In the modern advertising world, we see ever-increasing use of machine learning (often casually called “AI”) to control ad campaigns. These learning models require good data to perform well. Each campaign you run is a collection point for a lot of data. The system then uses this data to make decisions about the ads that are shown. Generally speaking, the more data a campaign has to work with, the better it performs.
But in terms of campaign structure, AI has little to offer. Many advertisers and ad agencies lean toward splitting up ad campaigns based on their reporting requirements, or structuring campaigns around their product categories, or building complex campaign structures around advertising funnel concepts from a decade ago.
That can be fine if you’re a really large company with a lot of conversion data in each of those campaigns. But we frequently see scenarios where merchants have a lot of very small campaigns with a long tail of ad groups focused on product categories or sometimes even individual products that aren’t as popular. Structured this way, they just don’t get enough data to ever optimize well.

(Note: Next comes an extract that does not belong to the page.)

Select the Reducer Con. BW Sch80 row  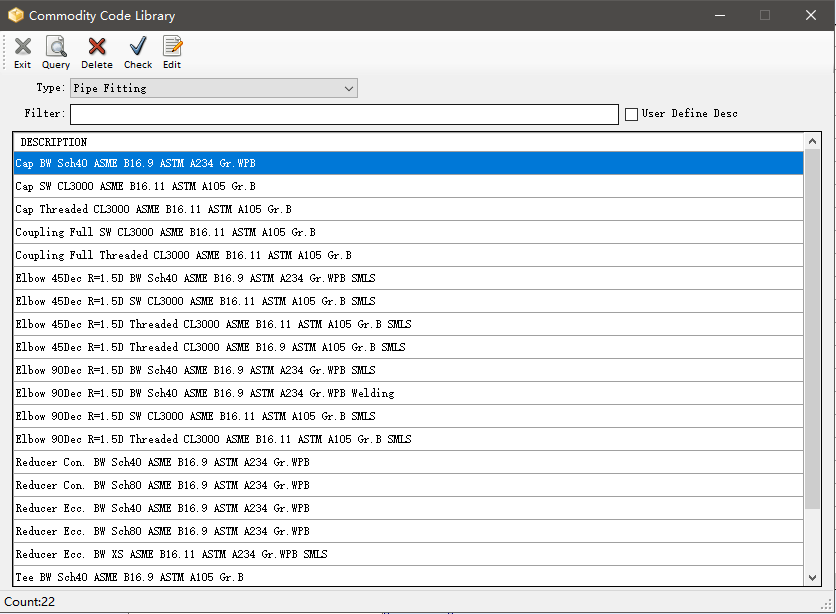[x=300, y=485]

Splitting Ad Campaigns Impacts Profitability (for Better or Worse)
Depending on what bidding strategies you’re using, all the digital advertising platforms have recommendations on how big a campaign should be to even be considered as a separate campaign. But these recommendations are for the minimum size campaigns should be. To perform optimally, campaigns should be much bigger if possible.
There are all sorts of reasons that people split things up into different campaigns in their ad accounts – and most of them are bad reasons (like the reporting convenience or product categories mentioned above).

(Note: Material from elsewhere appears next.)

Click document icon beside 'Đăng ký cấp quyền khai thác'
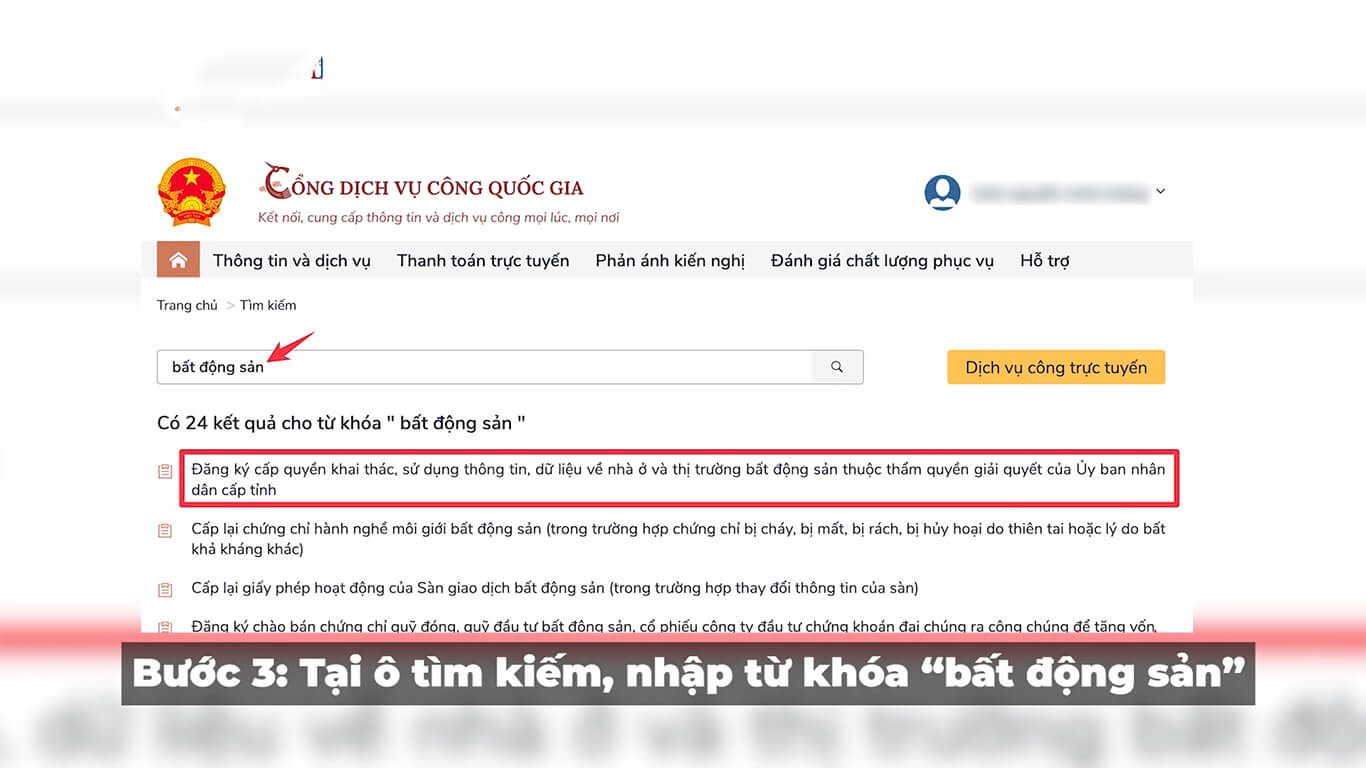The width and height of the screenshot is (1366, 768). click(165, 471)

But there are good reasons to do so:
- If you need to set different ROAS targets on different campaigns.
- If you need to set different geotargets on different campaigns.
- If you need allocate a different budget to different campaigns.
Every ad platform has different options available at the campaign level versus the ad group or ad set level, so you may find that with a particular business goal you must split up some of your campaigns. But if you don’t actually have a real business requirement that forces you to split out campaigns, you might be better off keeping them combined into a single larger campaign with more data. Combining some smaller or compatible ad campaigns in strategic ways can actually improve the performance of your account and grow your overall profitability in the long run.
The Right Combinations Bring the Best Results
Typically, it’s a very good idea to group ad campaigns together by the profit margins of the products being advertised in the campaign. By tiering the products with different ROAS targets together in campaigns – irrespective of what type of product they are—you align the bidding strategy more effectively with the profit opportunity for that group of products.
If you can bid more aggressively on the highest margin products and tighten up the spend on the lower margin products, that’s the most efficient way to increase your overall profitability.
In Summary
AI can do a lot for your ad campaigns, but without a thoughtful campaign structure and bidding strategy, your ads will likely underperform.